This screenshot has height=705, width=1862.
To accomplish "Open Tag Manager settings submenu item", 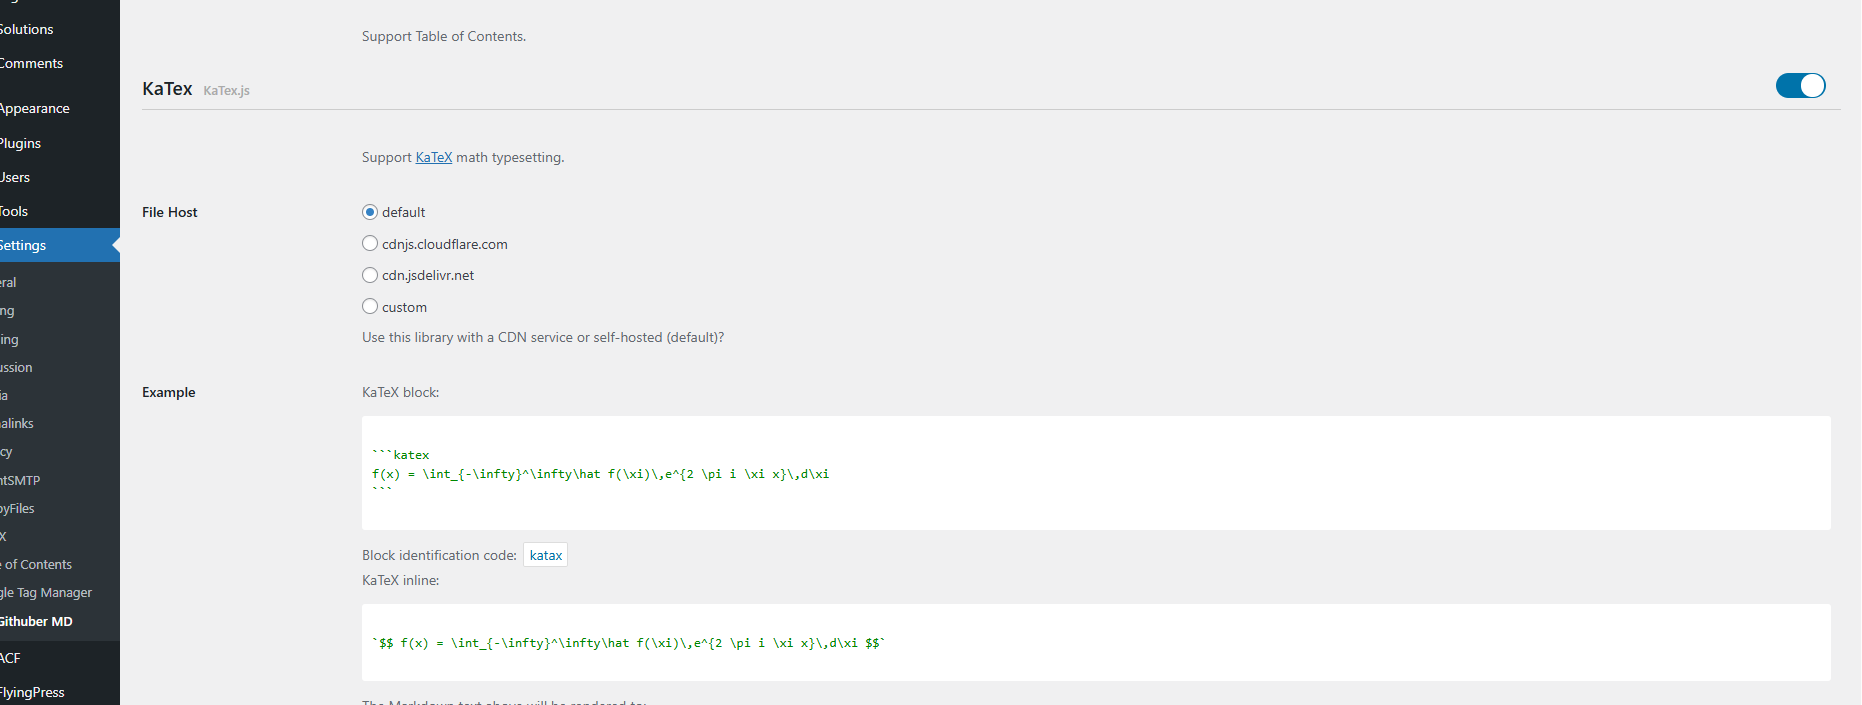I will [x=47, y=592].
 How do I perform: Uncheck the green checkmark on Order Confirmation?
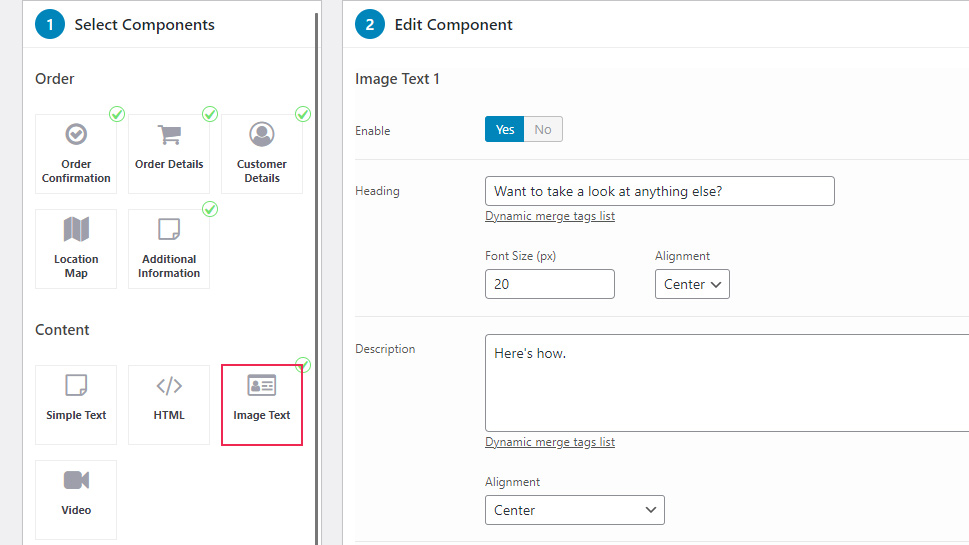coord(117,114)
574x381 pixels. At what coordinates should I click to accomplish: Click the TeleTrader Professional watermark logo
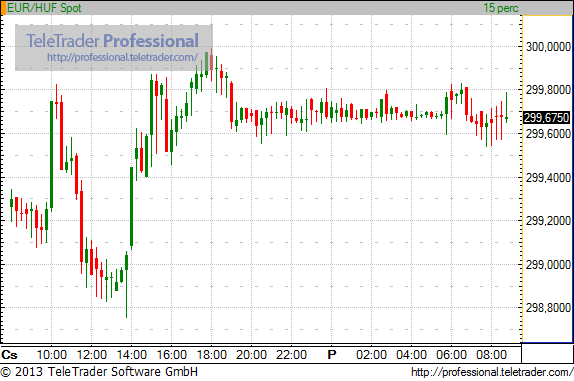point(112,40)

——

=== What the task asks ===
Retype only the lines above from the one with "574x381 pixels. At" through the last, both ends included, keeping every picture out of the copy.

=== Result below ===
574x381 pixels. At what coordinates should I click to accomplish: Click the TeleTrader Professional watermark logo
point(112,40)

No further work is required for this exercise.